**Exercise:** Transcribe exactly the lines from the top of the records below through the line that holds "Select the No Reward output port", both included, with no pictures.

**The records:**
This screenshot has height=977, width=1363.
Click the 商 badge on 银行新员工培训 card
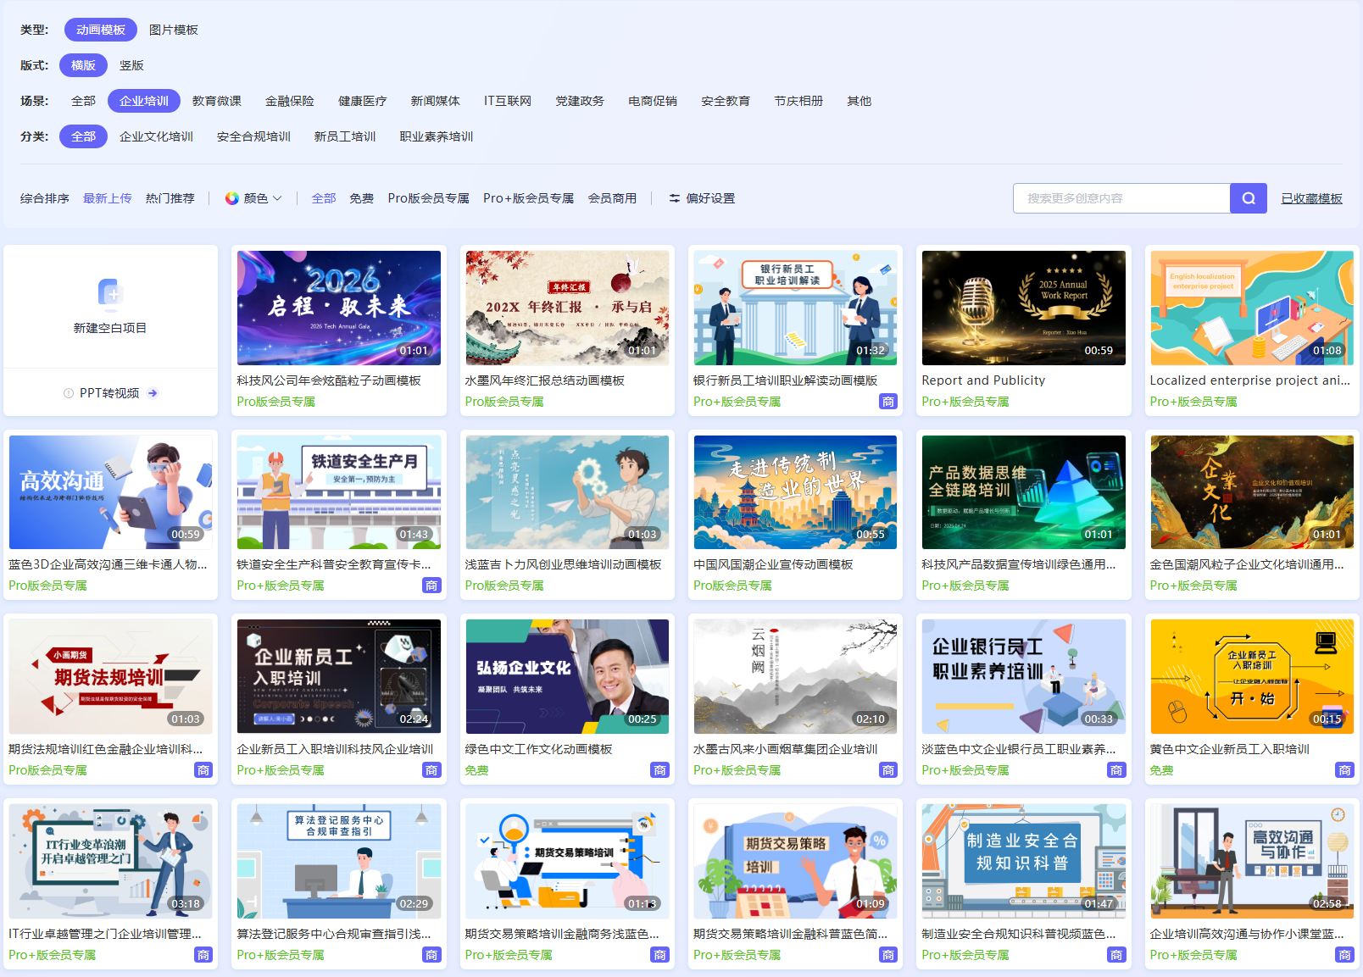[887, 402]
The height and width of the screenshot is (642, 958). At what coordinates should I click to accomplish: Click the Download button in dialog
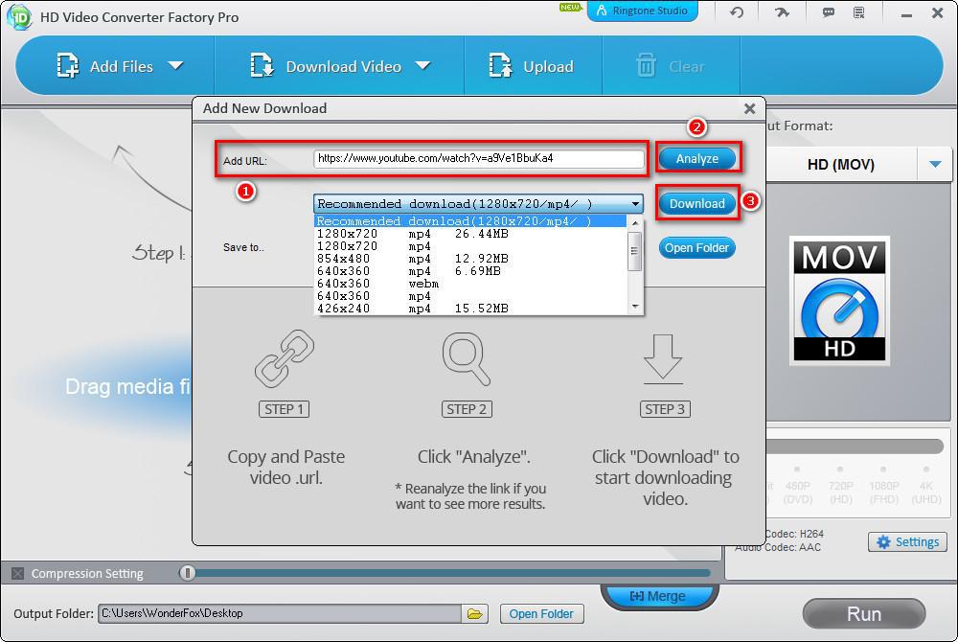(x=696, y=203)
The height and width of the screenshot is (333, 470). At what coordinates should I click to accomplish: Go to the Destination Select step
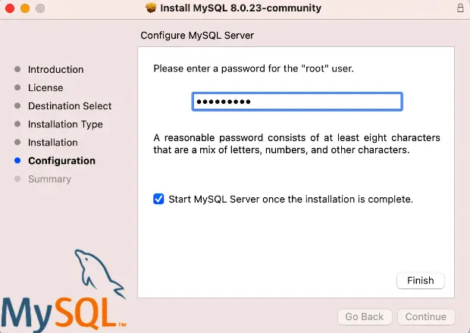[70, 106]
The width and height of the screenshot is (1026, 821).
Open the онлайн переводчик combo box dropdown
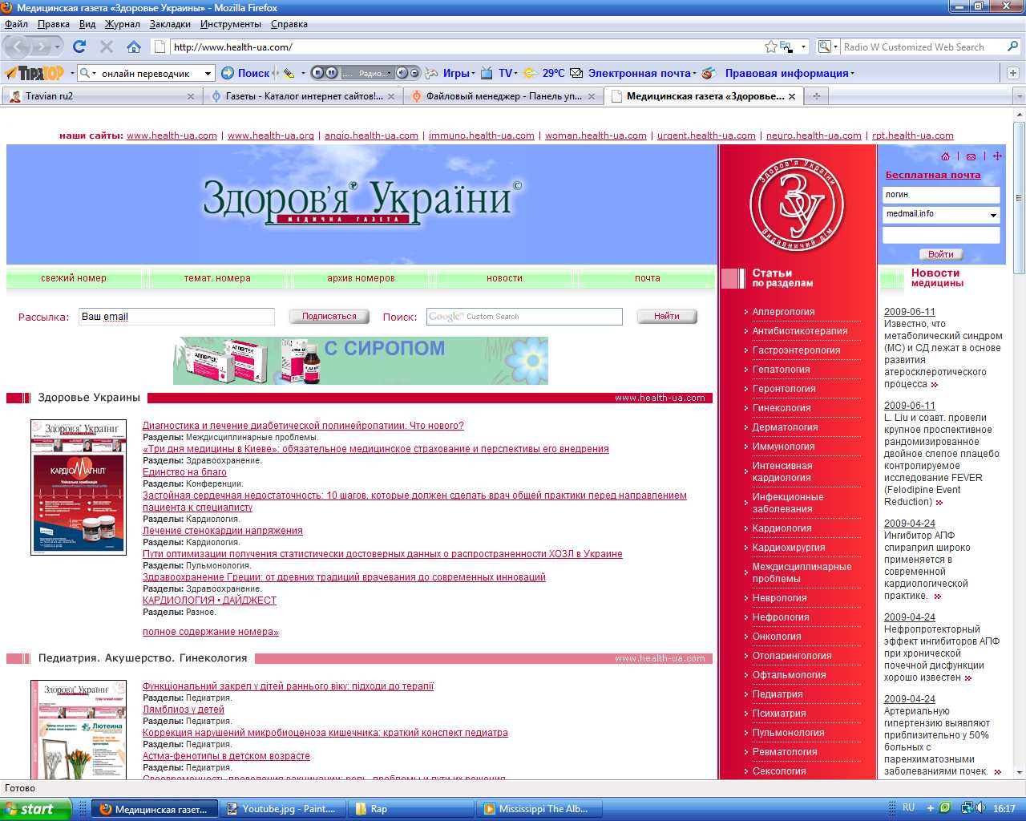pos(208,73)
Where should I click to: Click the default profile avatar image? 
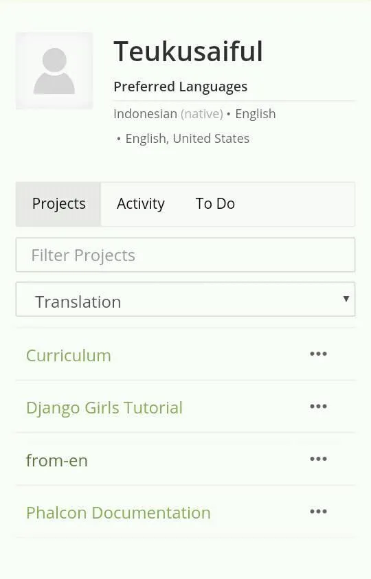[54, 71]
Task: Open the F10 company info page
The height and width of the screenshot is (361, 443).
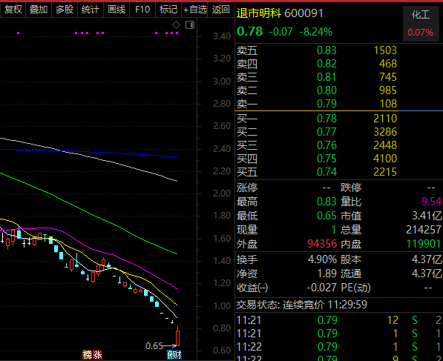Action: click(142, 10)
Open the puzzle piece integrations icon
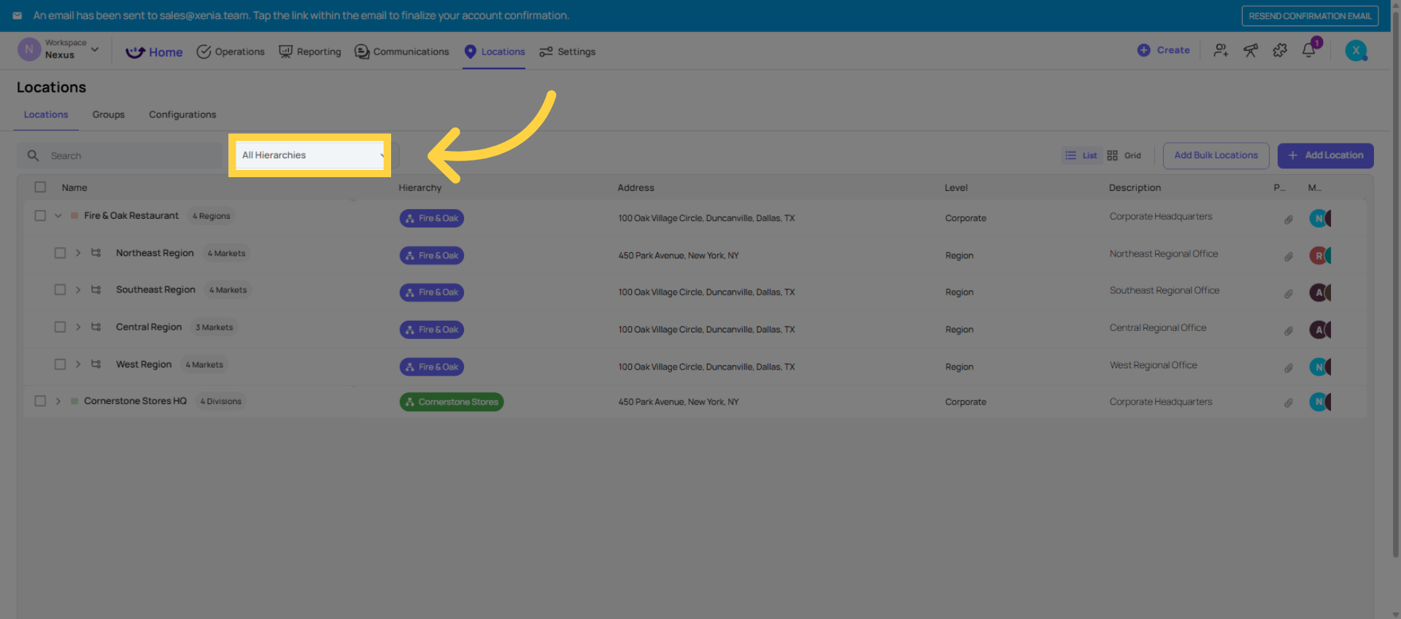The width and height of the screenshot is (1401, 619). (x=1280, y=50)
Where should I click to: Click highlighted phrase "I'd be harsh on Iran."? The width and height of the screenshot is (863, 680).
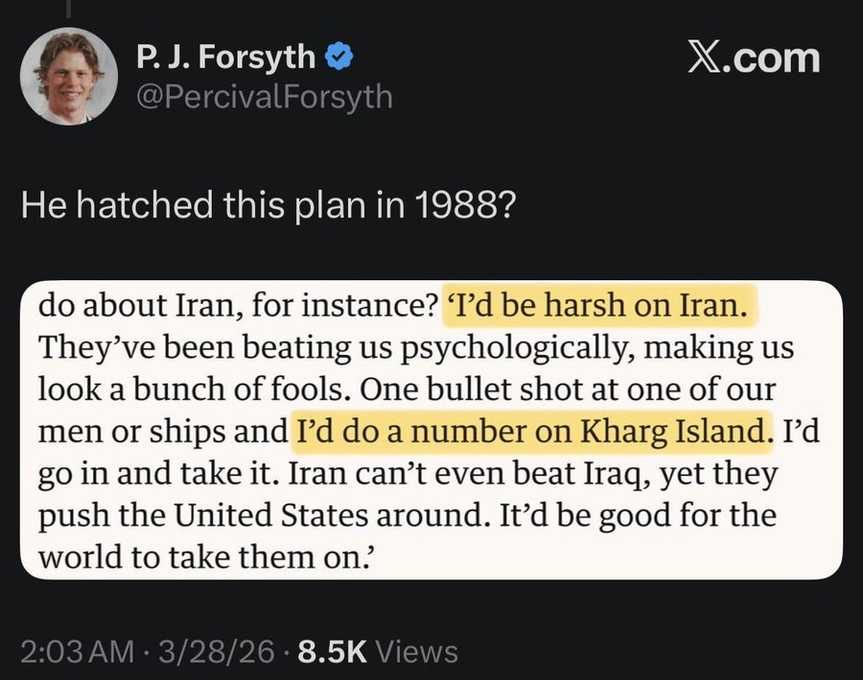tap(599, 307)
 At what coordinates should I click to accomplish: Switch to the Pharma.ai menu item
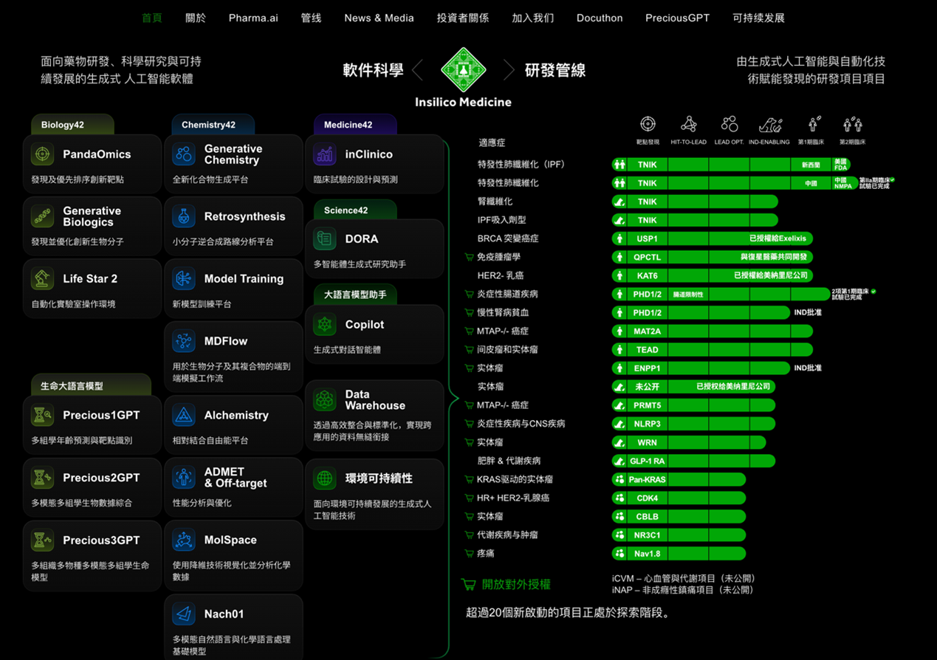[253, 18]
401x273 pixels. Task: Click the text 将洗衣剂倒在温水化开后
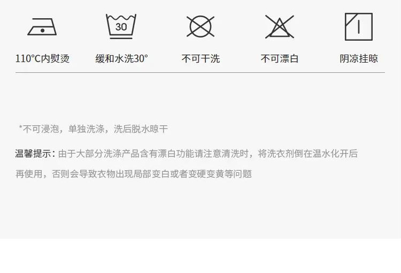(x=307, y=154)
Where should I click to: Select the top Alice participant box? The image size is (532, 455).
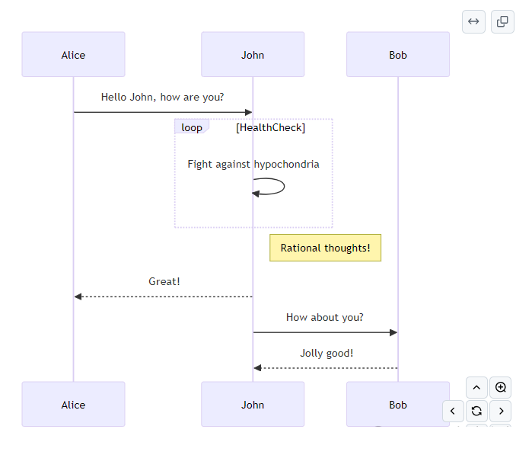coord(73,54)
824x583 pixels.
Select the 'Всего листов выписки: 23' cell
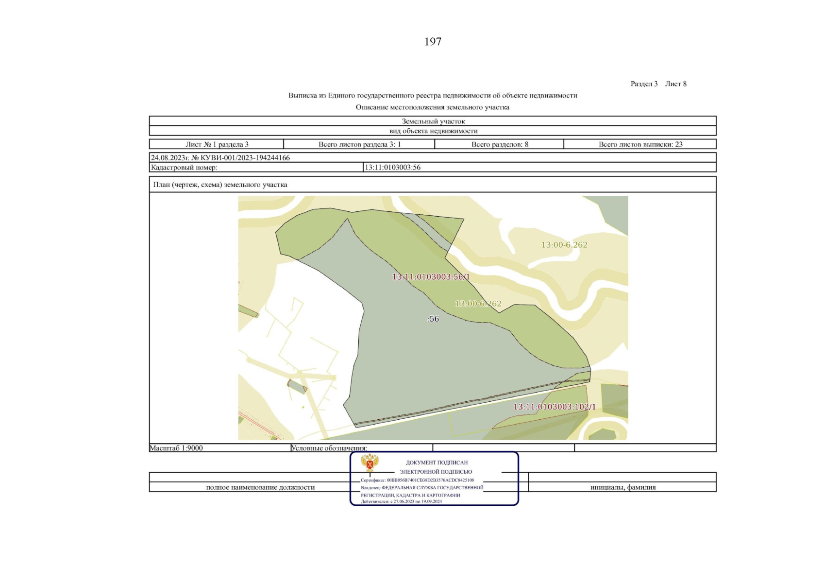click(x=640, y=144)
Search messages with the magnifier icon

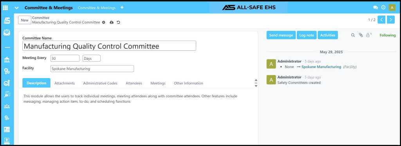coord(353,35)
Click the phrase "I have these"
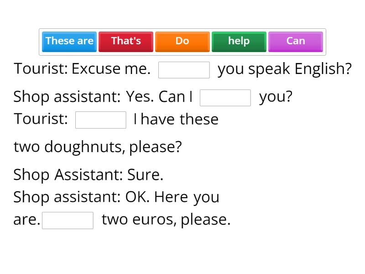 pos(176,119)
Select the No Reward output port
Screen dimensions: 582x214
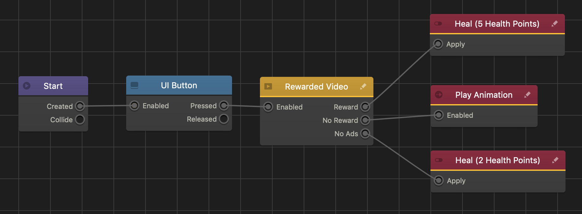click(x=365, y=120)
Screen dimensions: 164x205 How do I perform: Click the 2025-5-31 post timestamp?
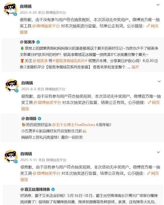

**Task result:**
This screenshot has height=977, width=1363.
Click the 商 badge on 银行新员工培训 card
[887, 402]
The height and width of the screenshot is (642, 958). At what coordinates should I click to accomplish: Click the Download button in dialog
(x=696, y=203)
The height and width of the screenshot is (333, 470). At what coordinates should I click to accomplish: Go to the Destination Select step
[70, 106]
The width and height of the screenshot is (1026, 821).
Open the онлайн переводчик combo box dropdown
pos(208,73)
Where should I click to: Click the default profile avatar image? 
[54, 71]
Task: Open the F10 company info page
The height and width of the screenshot is (361, 443).
Action: click(142, 10)
Open the puzzle piece integrations icon
The width and height of the screenshot is (1401, 619). (x=1280, y=50)
Where should I click to: Click highlighted phrase "I'd be harsh on Iran."? The width and height of the screenshot is (863, 680).
tap(599, 307)
 At what coordinates should I click to accomplish: Switch to the Pharma.ai menu item
[253, 18]
401x273 pixels. Task: Click the text 将洗衣剂倒在温水化开后
(x=307, y=154)
Where should I click to: Select the top Alice participant box? The image size is (532, 455).
coord(73,54)
824x583 pixels.
Select the 'Всего листов выписки: 23' cell
click(x=640, y=144)
Search messages with the magnifier icon

coord(353,35)
Click the phrase "I have these"
 pos(176,119)
Select the No Reward output port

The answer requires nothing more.